DATASET ROWS ▸
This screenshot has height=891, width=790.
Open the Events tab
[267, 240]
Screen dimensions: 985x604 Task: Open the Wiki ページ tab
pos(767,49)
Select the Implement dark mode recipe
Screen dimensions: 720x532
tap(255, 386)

PROBLEM REQUIREMENTS ▸ Reproduce each of the items above again, word for word.

SOLUTION TO THIS TASK ▸
This screenshot has height=891, width=790.
Open the Events tab
[267, 240]
Screen dimensions: 985x604 Task: Open the Wiki ページ tab
pos(767,49)
Select the Implement dark mode recipe
Screen dimensions: 720x532
tap(255, 386)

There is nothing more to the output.